--- Required task A ---
Rewrite the paragraph of the fishing thread that begins "Well my nephew spent the night" in fewer words, keeping its main facts.

++++++++++

# Perdido bream fishing



## GROUPERKING (Sep 28, 2011)

Well my nephew spent the night with us and he wanted to go fishing. I wanted to take him speck fishing but the rain squashed that idea. So we stuck close to the house and caught some bream. We're fixing to fry'em up for dinner. He's excited to eat the fish that he caught ! 








Sent from my SM-G900V using Tapatalk


----------



## azevedo16 (Aug 18, 2010)

Big ole slabs! Great catch, even better eating!


----------



## GROUPERKING (Sep 28, 2011)

Well dinner was good !!!








Sent from my SM-G900V using Tapatalk


----------



## cody&ryand (Oct 3, 2007)

That's a good mess yall got


----------



## 2RC's II (Feb 2, 2012)

Those are some nice ones GK.


----------



## JoeyWelch (Sep 25, 2009)

Big ole Gills!!! Very Nice.


----------



## old school (Nov 16, 2007)

*were*

Wwrw did you catch them?


----------



## GROUPERKING (Sep 28, 2011)

In a lake off Perdido river.


----------



## dhunter (Apr 2, 2013)

G/K.....Great Looking mess of bream...especially for this time year. Just being alittle nosey....about how deep were they and what did you catch 'em with? dhunter


----------



## GROUPERKING (Sep 28, 2011)

They were on the bottom in about 12-13 feet of water and I was using wigglers.


----------



## Try'n Hard (Oct 23, 2008)

Your my favorite uncle!!


----------



## GROUPERKING (Sep 28, 2011)

Try'n Hard said:


> Your my favorite uncle!!


 Lol


----------



## CatHunter (Dec 31, 2008)

Nice bream. I love eating those things


----------



## Chaos (Dec 21, 2007)

Best meal ever right there!


----------

++++++++++

--- Required task B ---
Express the entries as a JSON list of strings, one string per line and no blank lines. Begin at the line of the entries that contains "Toggle the free-space cubes display" and go through the end of the entries, and leave the pictures out.

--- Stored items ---

++++++++++

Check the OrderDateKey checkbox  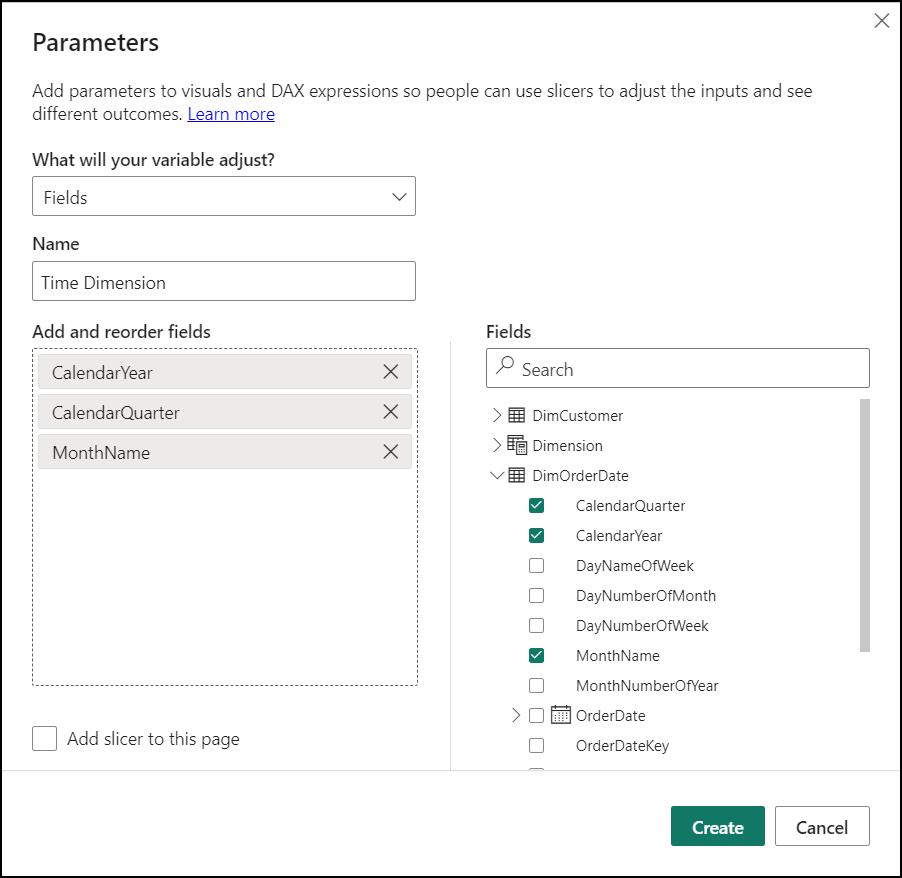[536, 745]
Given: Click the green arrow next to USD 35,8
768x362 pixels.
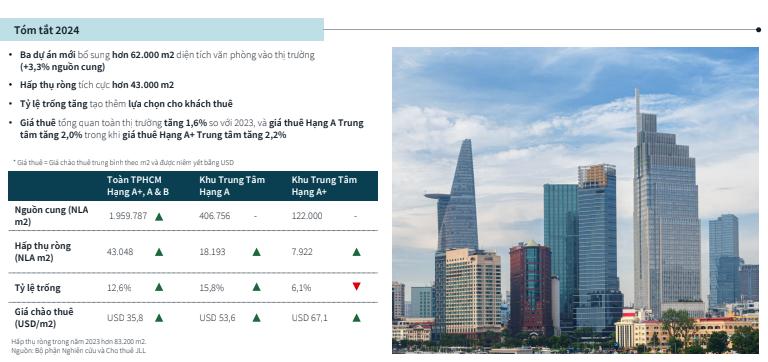Looking at the screenshot, I should [x=159, y=318].
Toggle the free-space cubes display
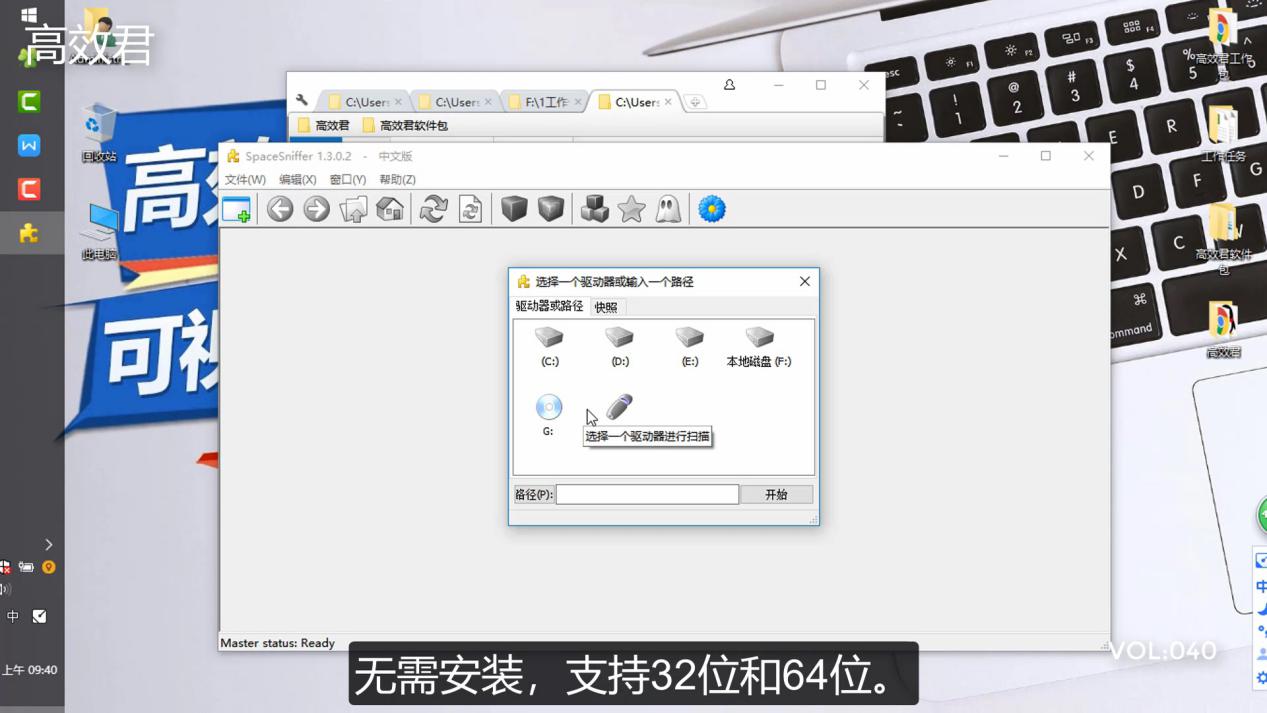Viewport: 1267px width, 713px height. pos(594,209)
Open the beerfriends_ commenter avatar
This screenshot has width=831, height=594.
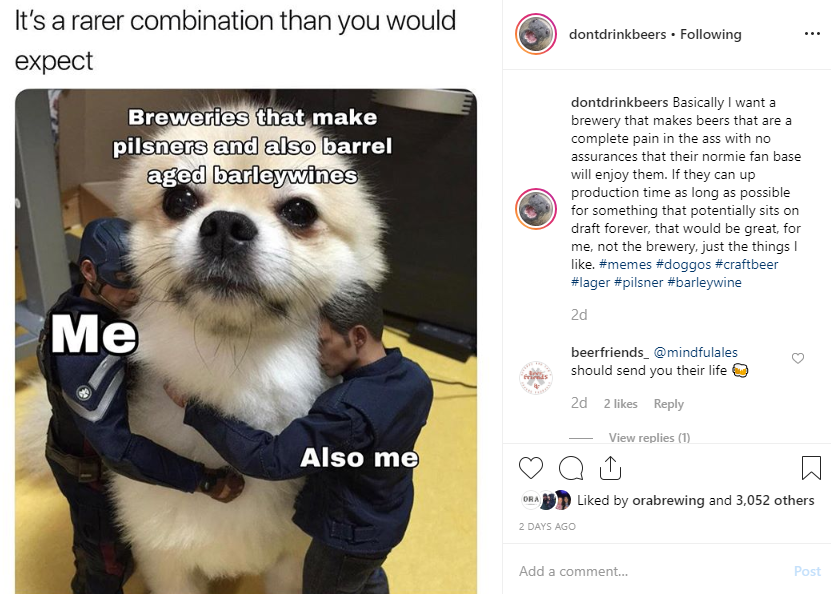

++++++++++

--- Answer A ---
The poster's nephew stayed overnight and wanted to fish. Rain ruled out the planned speck trip, so they fished near the house and caught bream. They are about to fry the fish for dinner, and the nephew is excited to eat what he caught.

--- Answer B ---
[
  "Toggle the free-space cubes display",
  "Viewport: 1267px width, 713px height. pos(594,209)",
  "Open the beerfriends_ commenter avatar",
  "This screenshot has width=831, height=594."
]